Jacques-Henri Gaulard
analystI had 3, I guess. The first one, Lars, I was surprised about the cost-income ratio of the activity that you said was roughly in line with the proportion of CPSB and CIB because it seems to be very high pretax margin business. Well, generally, it's usually quite low. And I would assume that this business is more at the service of the other division in the integrated business you mentioned. So I guess in that context, is the next step for this activity is to sell data simply because you're collecting a lot and it's a big part of the operations there. And the last point is how many retail client and how many merchants do you have in Europe on this activity? And do you have any sort of like growth rates is where you want to go within the next 3 to 5 years?
Lars Machenil
executiveI'll take the first 2 questions. So with respect to the cost-income ratio, as I basically said, it's an activity which has a relatively intense high touch when it comes to the activity. So that is why the main driver for the overall profitability that I mentioned is the fact that it is capital light. So that's one.
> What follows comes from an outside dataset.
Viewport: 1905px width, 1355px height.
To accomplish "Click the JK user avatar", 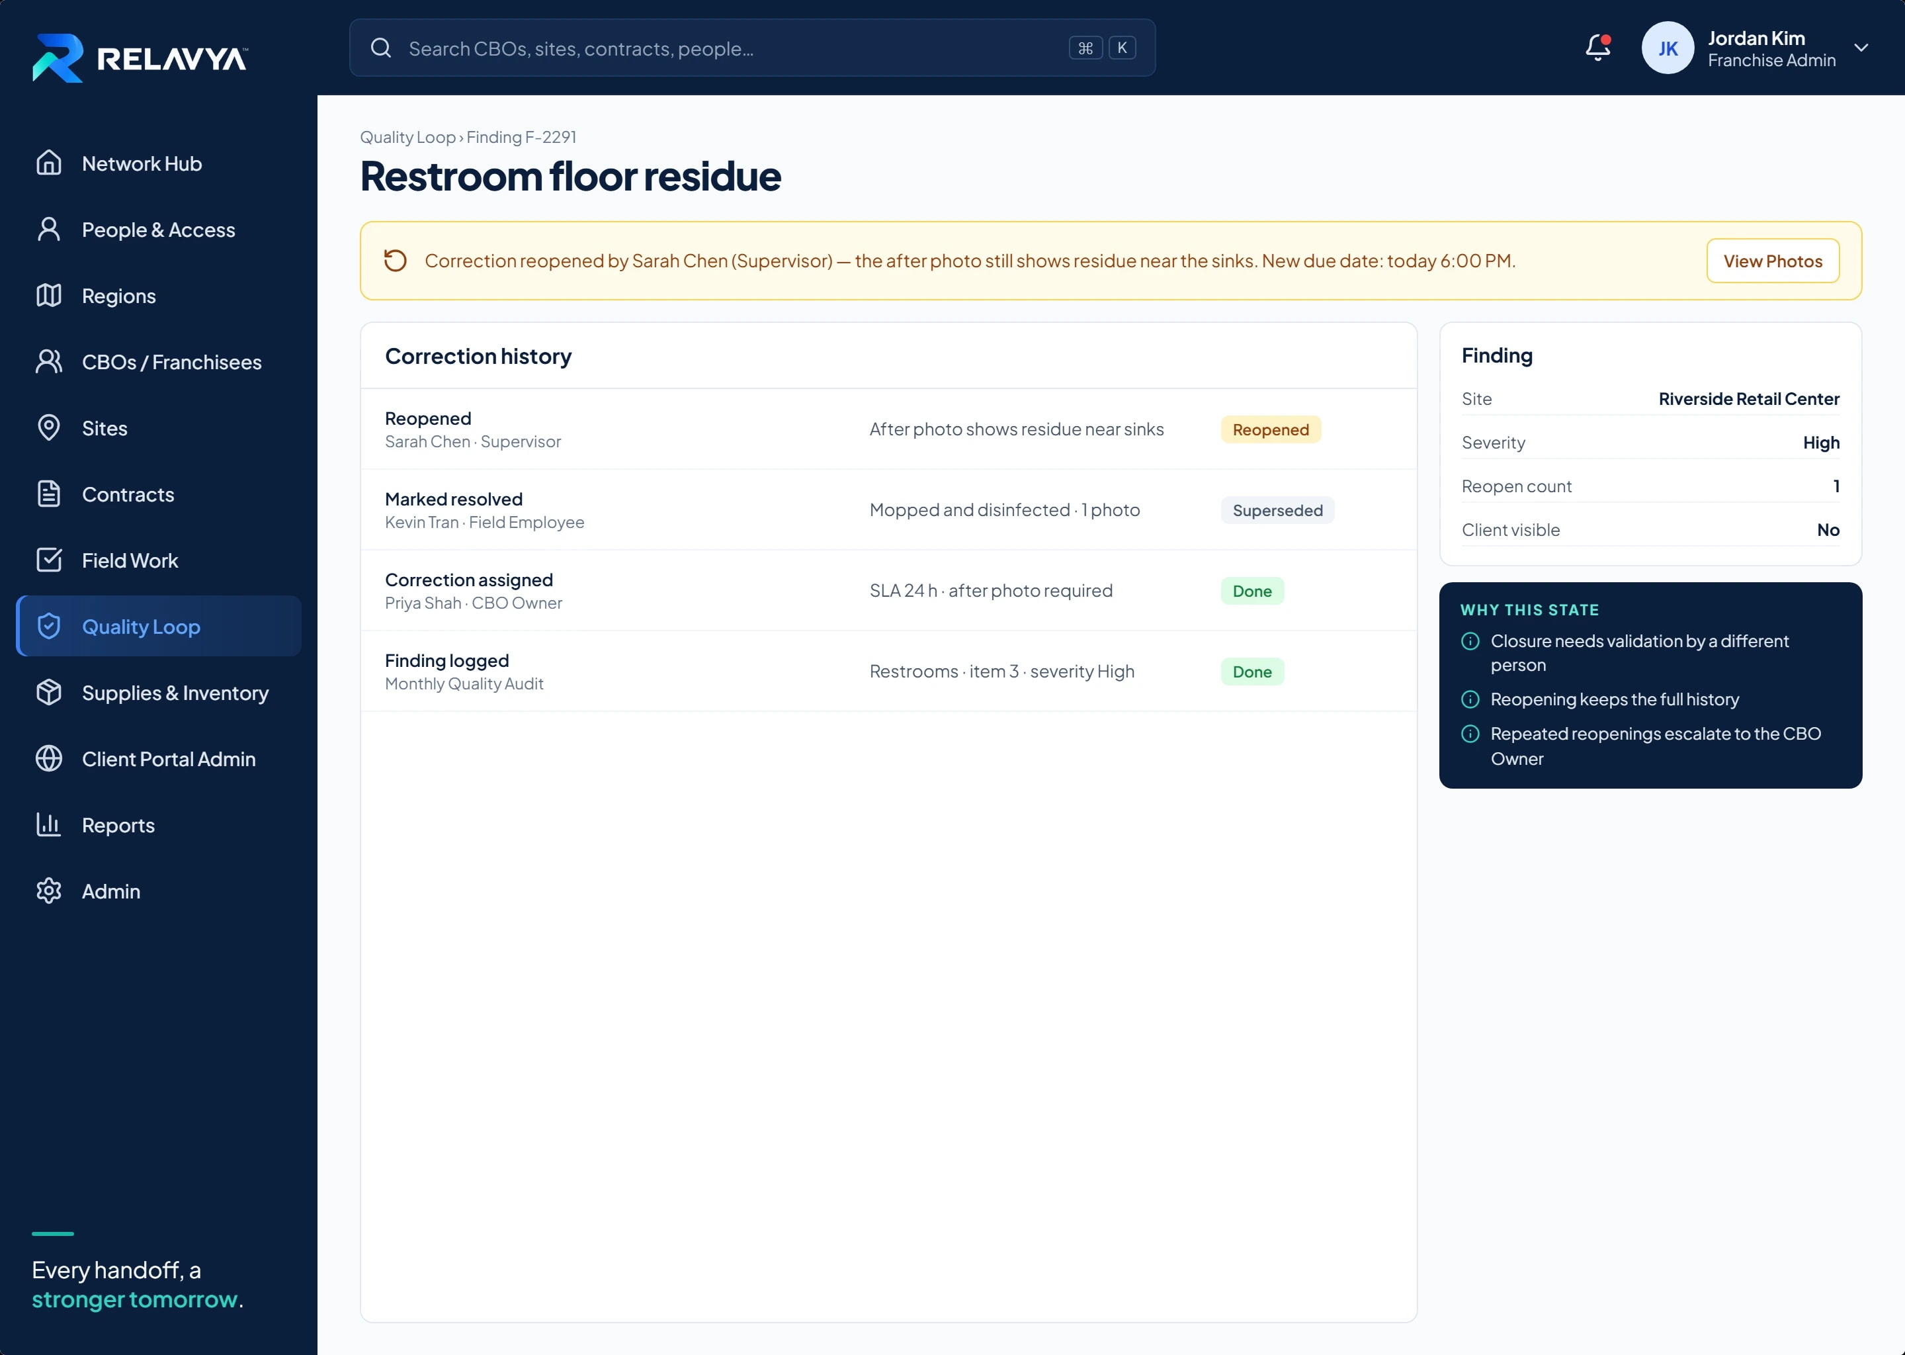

On the next steps on selling data, you're talking to the wrong bank. So we are not selling our data. When it comes to data, we have made the use that we basically have are so "data rich" that we basically use our own data, and that is more than sufficient for what we do and to trigger cross-sell and don't sell the data. So that's basically my 2 questions.
Thierry Laborde
executiveSo in number of clients, we are -- if you look at numbers, we are serving all the clients, individual and small merchants of our markets, France, German and so on. So it's about 20 million individuals and several hundreds of thousands of small merchants. So if your question is how many clients, 20 millions of individuals, several hundreds of thousands of merchants, a lot. And then if your question is how many very large corporate in the CIB world is the answer you have in the slide we already commented on the Greenwich result.
Lars Machenil
executiveSo I think we've come to the end of the meeting. So I wanted to thank you all for attending our first deep dive, which was focused on corporate and retail payments. And the objective is really to help you to get a further clarification on our diversified and integrated model. And so as a reminder, as a placeholder, the next session will be dedicated to equity and prime services. That will be in September. And of course, I hope to reach out to you on July 24 for the second quarter results. Thank you very much and wishing you a very fine day.
Operator
operatorLadies and gentlemen, this concludes the deep dive call dedicated to corporate and retail payments. Thank you for participating, and you may now disconnect.